*What is needed:* Write out, word for word and with no pictures, each line below from the one containing "The width and height of the screenshot is (1050, 690)." through the one containing "Screen dimensions: 1725x814", both included, and no other line.

*Data listing:*
= = = = =
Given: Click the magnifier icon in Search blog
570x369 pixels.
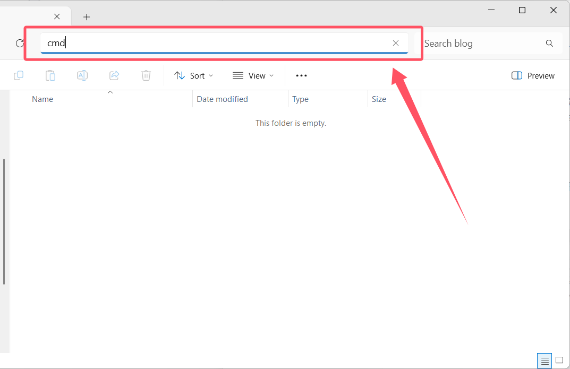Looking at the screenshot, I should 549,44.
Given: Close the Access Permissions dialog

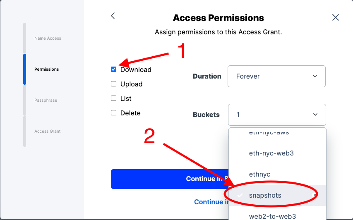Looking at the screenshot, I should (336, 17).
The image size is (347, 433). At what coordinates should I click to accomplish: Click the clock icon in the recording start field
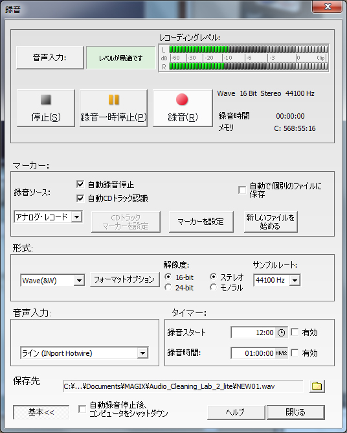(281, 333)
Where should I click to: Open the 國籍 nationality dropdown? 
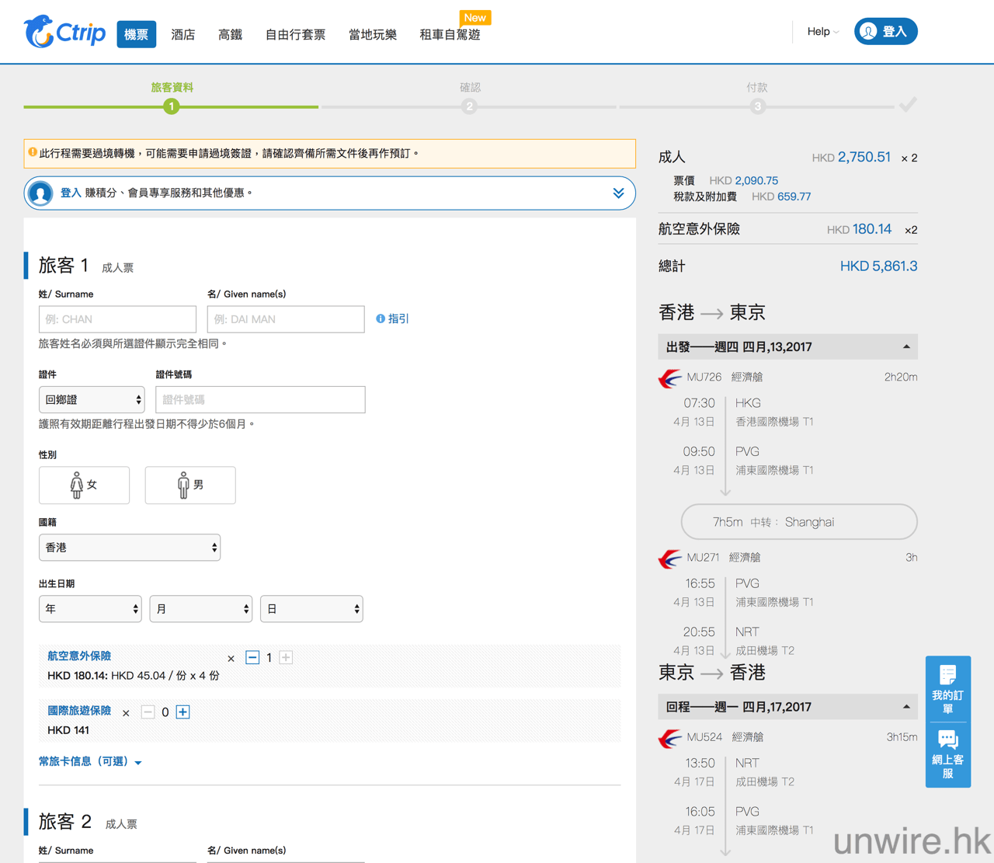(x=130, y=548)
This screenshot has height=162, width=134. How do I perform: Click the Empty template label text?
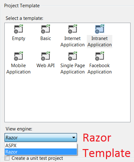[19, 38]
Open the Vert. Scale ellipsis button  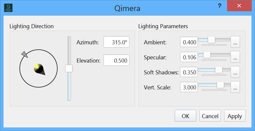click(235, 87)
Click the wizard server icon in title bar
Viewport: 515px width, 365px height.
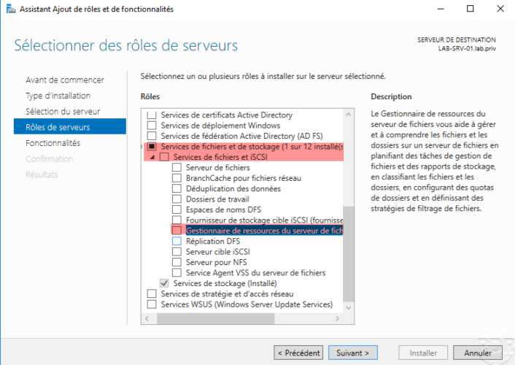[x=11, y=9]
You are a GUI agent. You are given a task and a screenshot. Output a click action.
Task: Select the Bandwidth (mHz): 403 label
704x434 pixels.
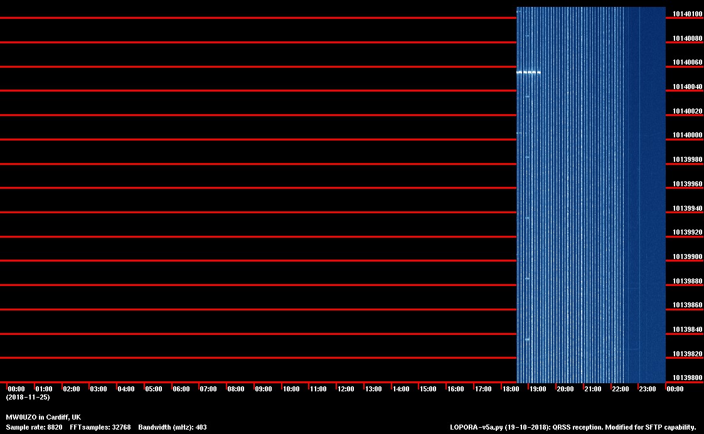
= = = = =
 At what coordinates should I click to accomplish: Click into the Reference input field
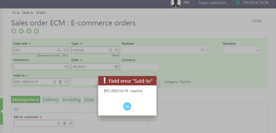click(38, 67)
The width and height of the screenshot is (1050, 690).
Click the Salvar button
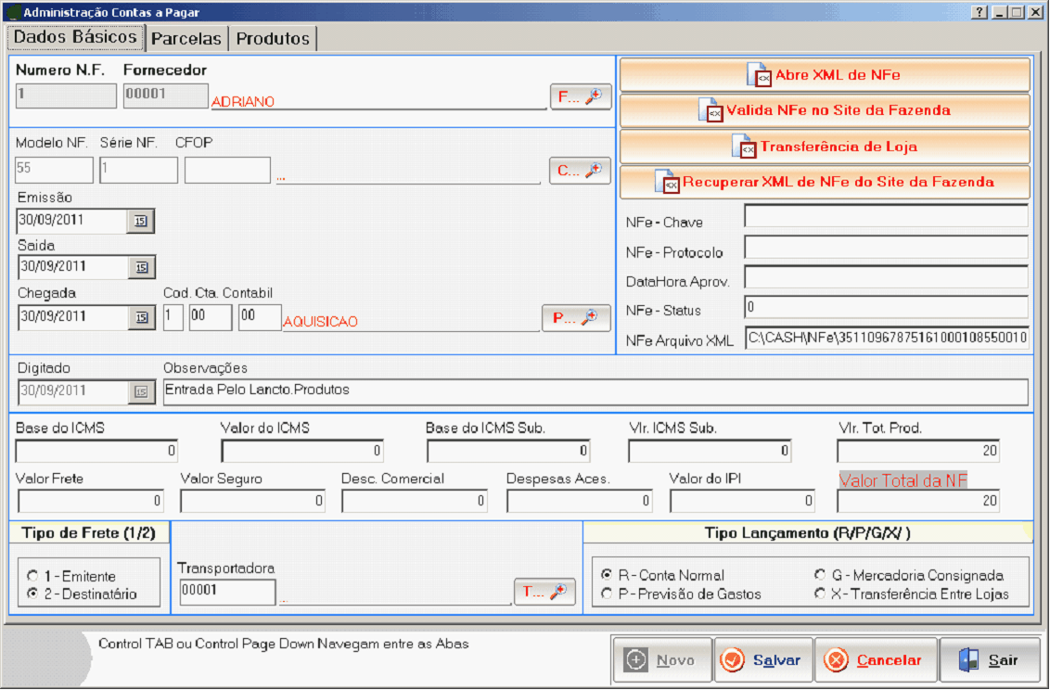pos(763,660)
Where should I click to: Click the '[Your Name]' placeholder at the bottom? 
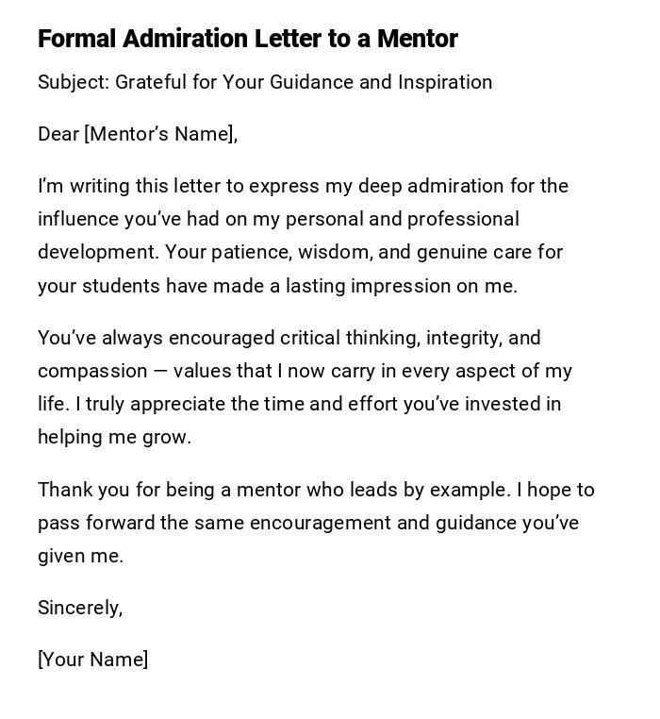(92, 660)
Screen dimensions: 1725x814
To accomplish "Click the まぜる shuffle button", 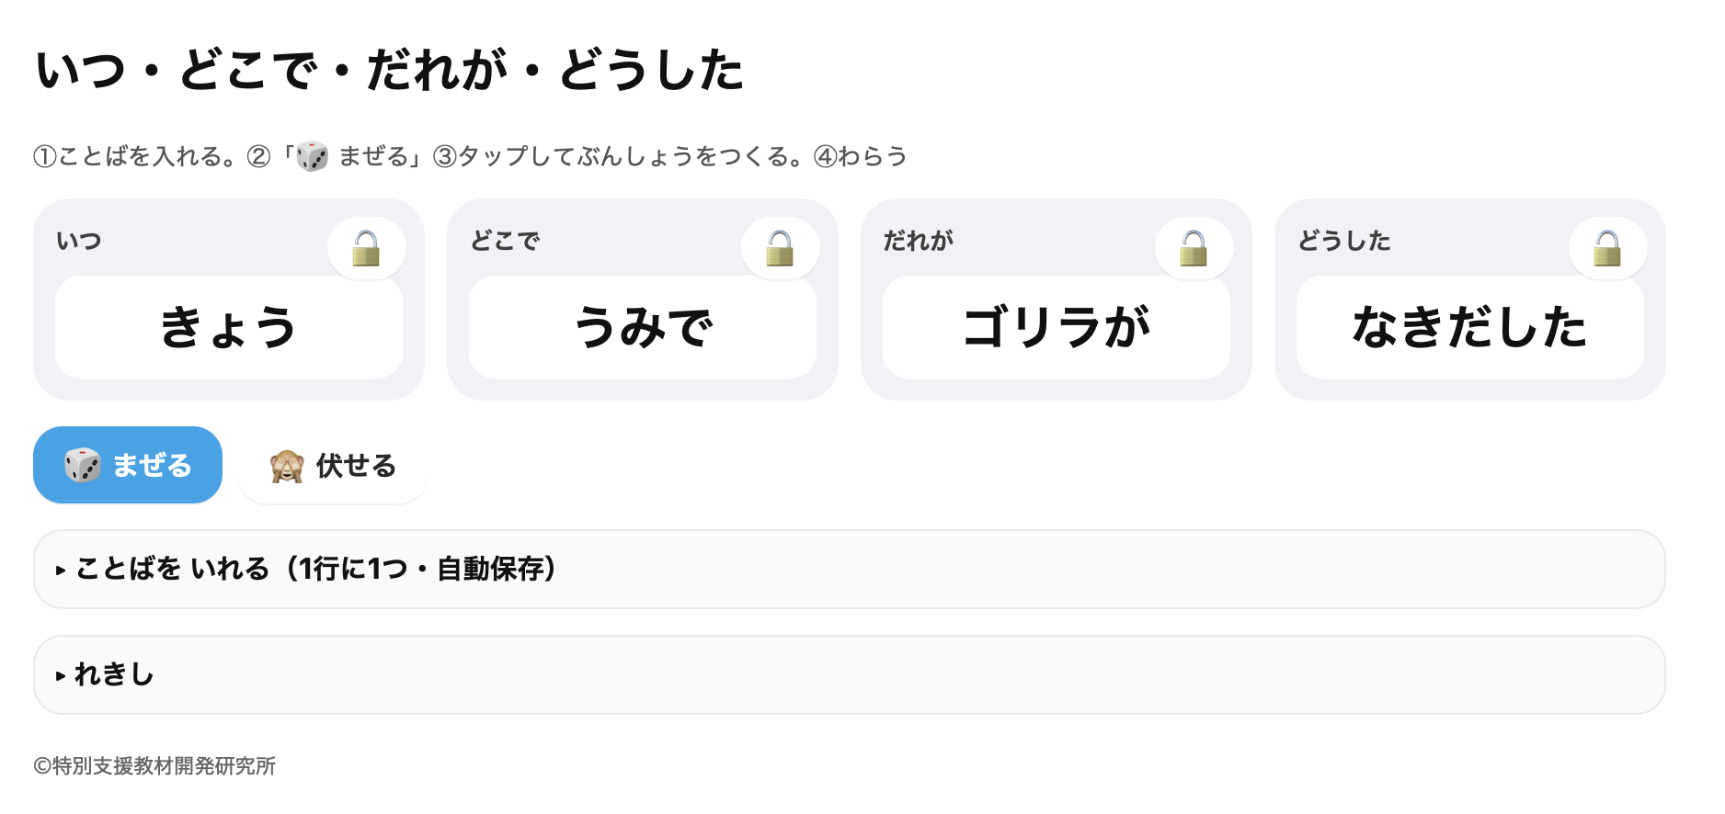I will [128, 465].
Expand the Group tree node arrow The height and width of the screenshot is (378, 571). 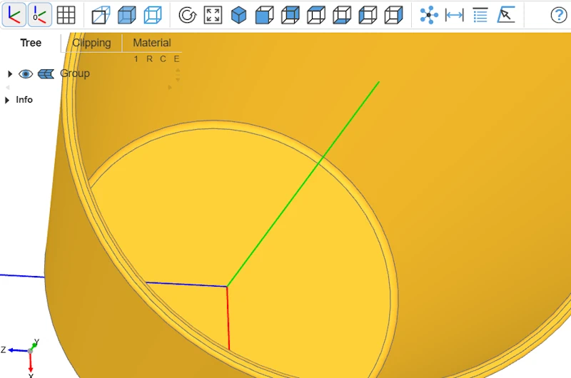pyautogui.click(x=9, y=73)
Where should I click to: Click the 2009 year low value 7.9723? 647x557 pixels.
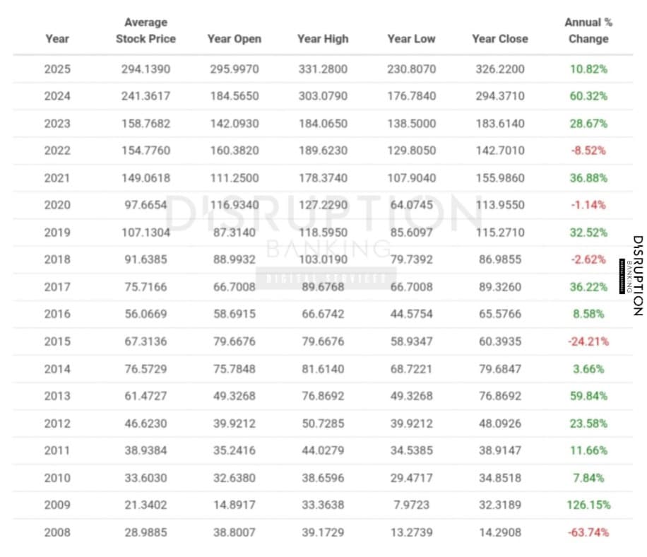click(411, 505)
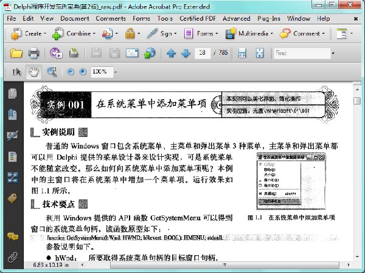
= = = = =
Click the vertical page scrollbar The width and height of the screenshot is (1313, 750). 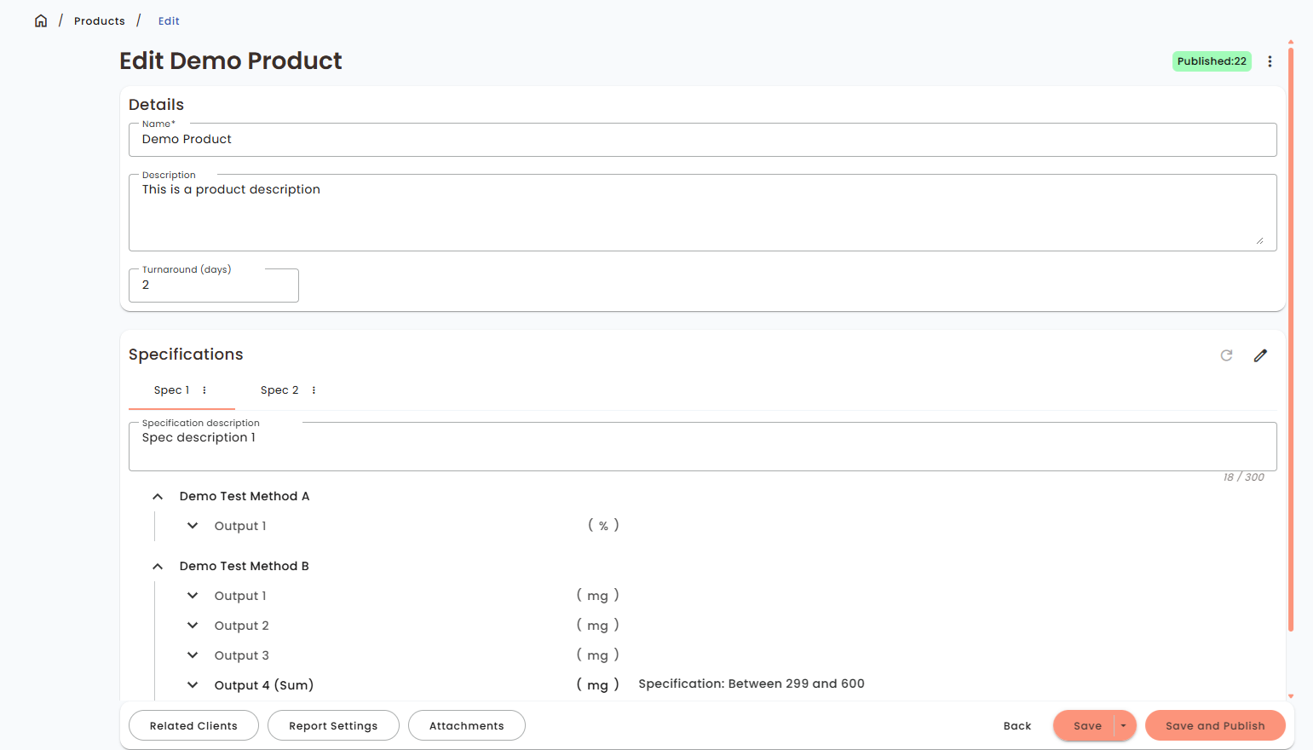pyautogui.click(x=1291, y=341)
= = = = =
*Task result:*
The width and height of the screenshot is (1050, 690).
Click the Salvar button
pos(763,660)
Where should I click to: Click the '[Your Name]' placeholder at the bottom? 
(92, 660)
Screen dimensions: 1725x814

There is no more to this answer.